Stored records

^^^^^^^^^^^^^^^^

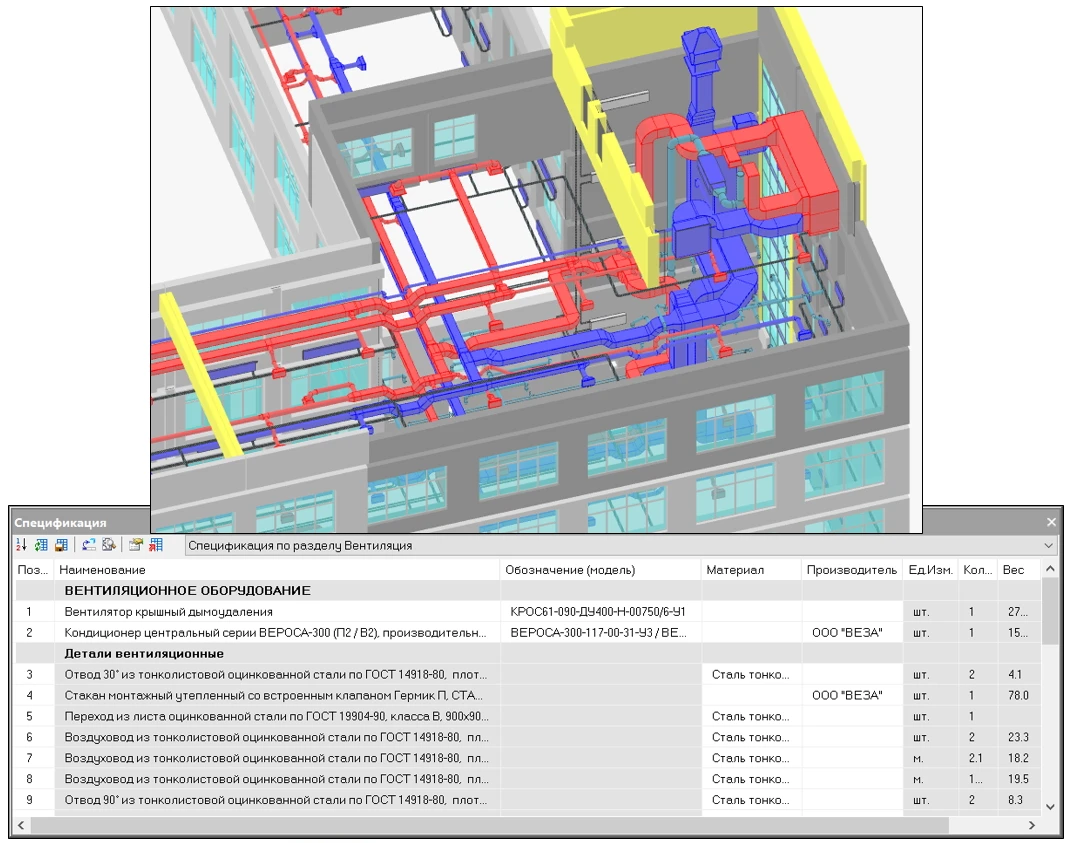Open the specification settings folder icon
The image size is (1070, 843).
136,545
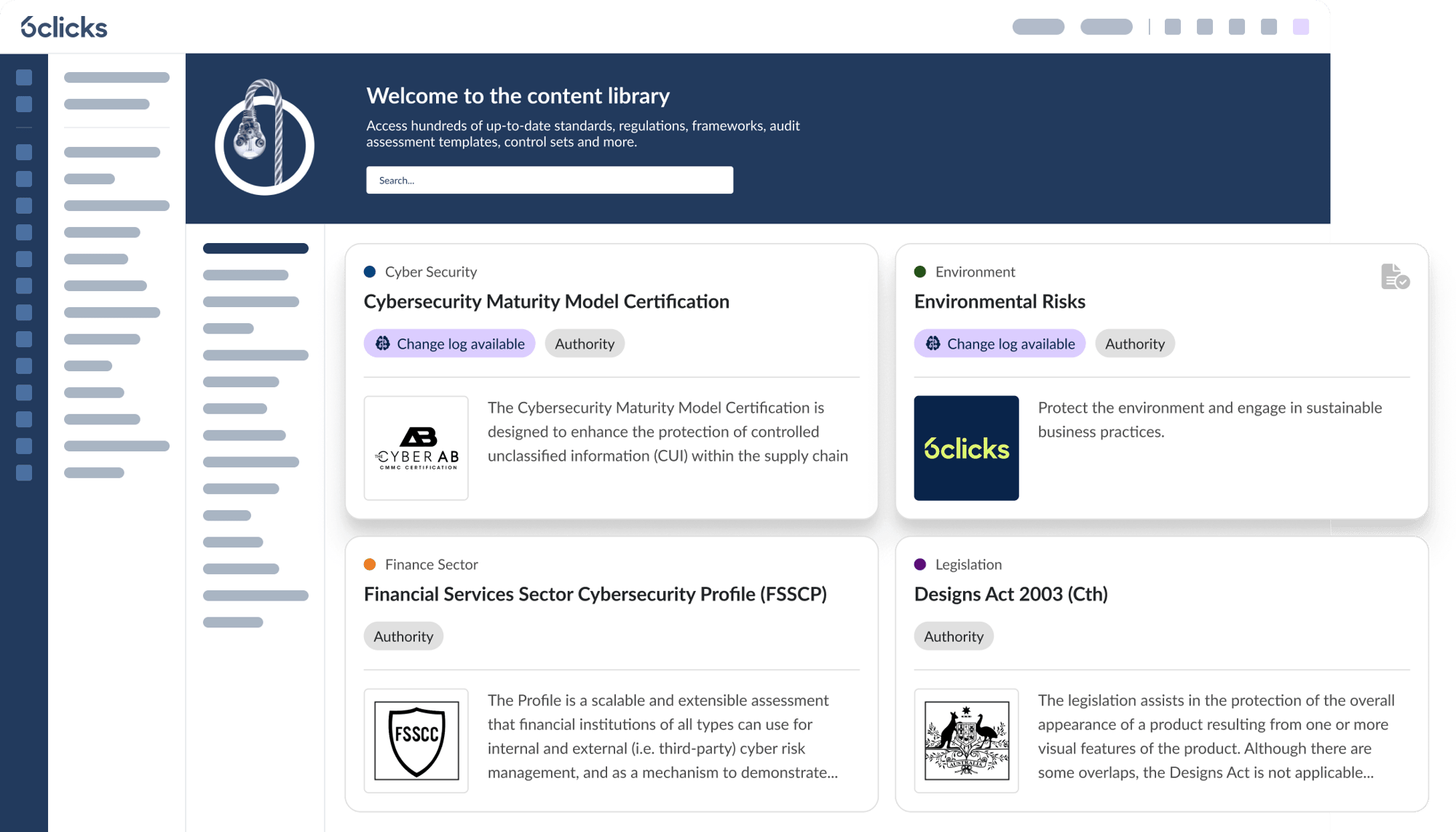The image size is (1456, 832).
Task: Select the highlighted dark category filter item
Action: [256, 248]
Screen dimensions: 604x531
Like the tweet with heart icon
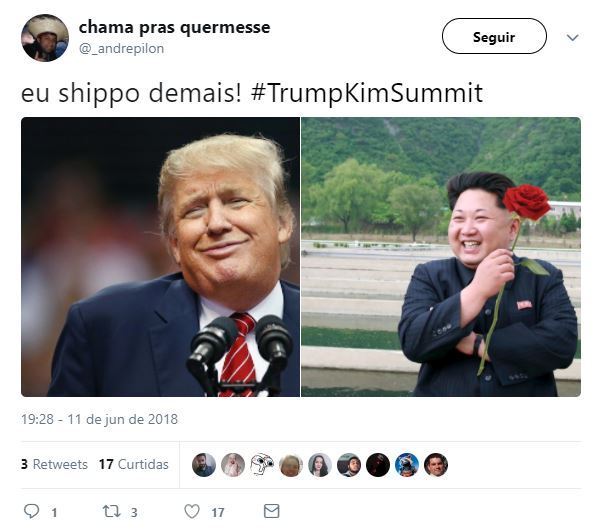[x=192, y=511]
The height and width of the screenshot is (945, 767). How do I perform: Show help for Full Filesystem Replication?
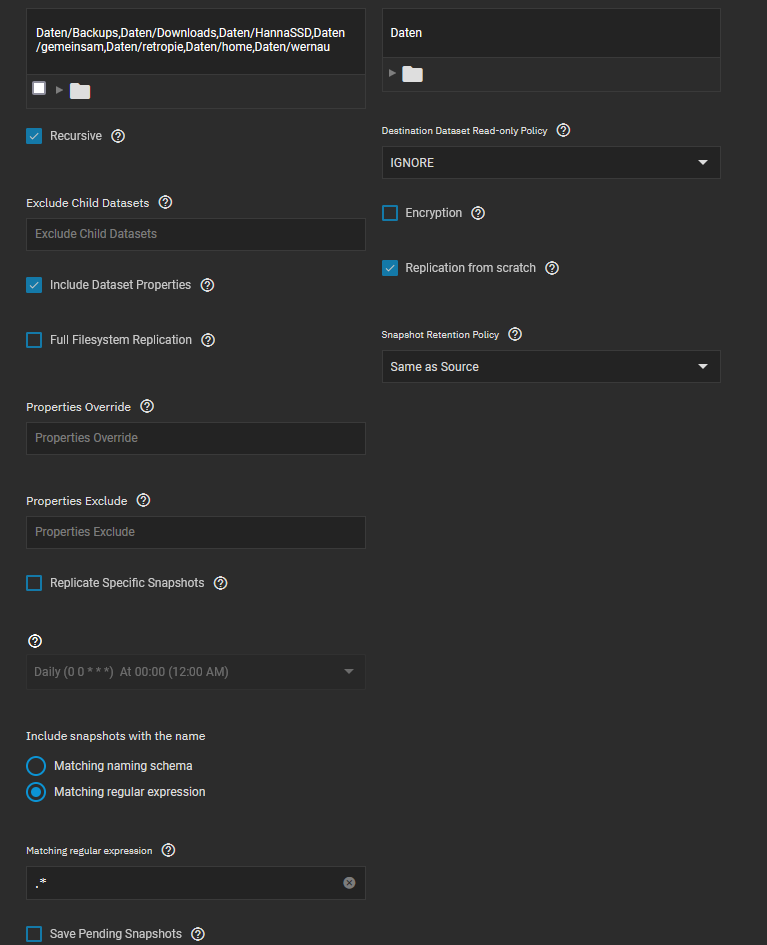coord(208,340)
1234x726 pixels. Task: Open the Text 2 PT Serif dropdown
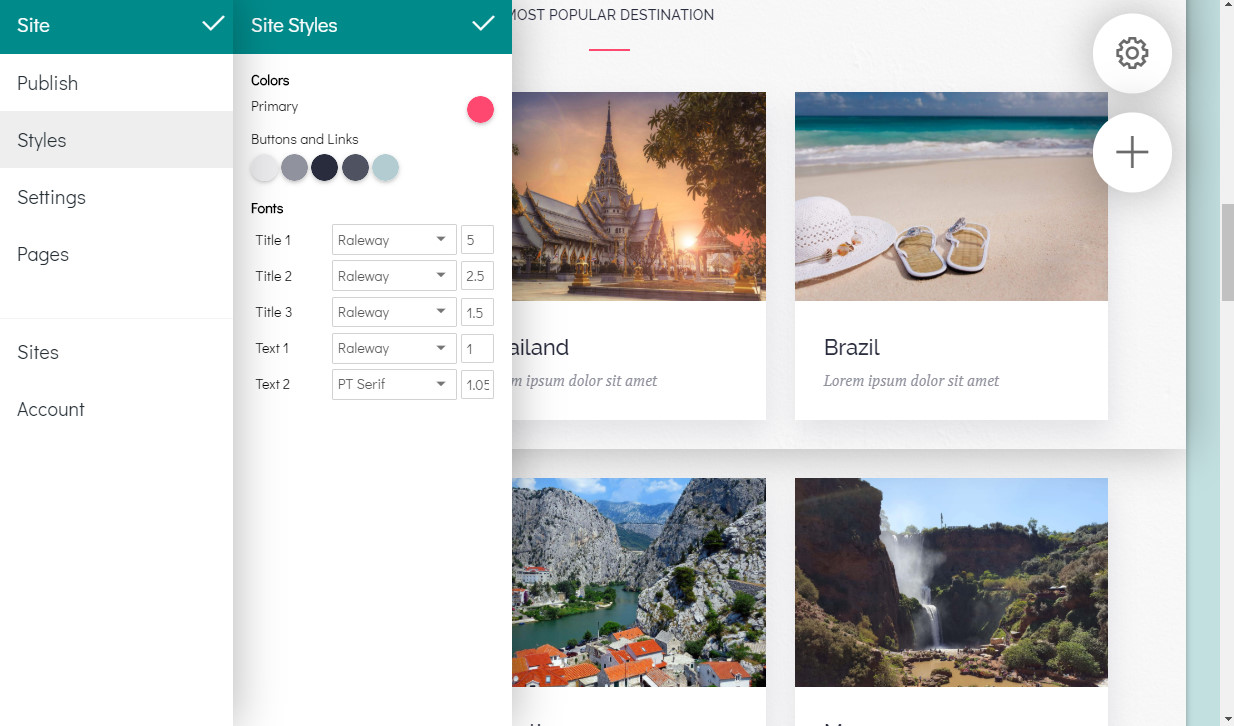point(393,384)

^^^^^^^^^^^^^^^^

ABOUT THIS TASK: Could you write out, word for word, the lines from the one containing "The height and" through the last line of the records, leaving out the pictures?

OUTPUT BELOW:
The height and width of the screenshot is (945, 767). How do I perform: Show help for Full Filesystem Replication?
coord(208,340)
1234x726 pixels. Task: Open the Text 2 PT Serif dropdown
point(393,384)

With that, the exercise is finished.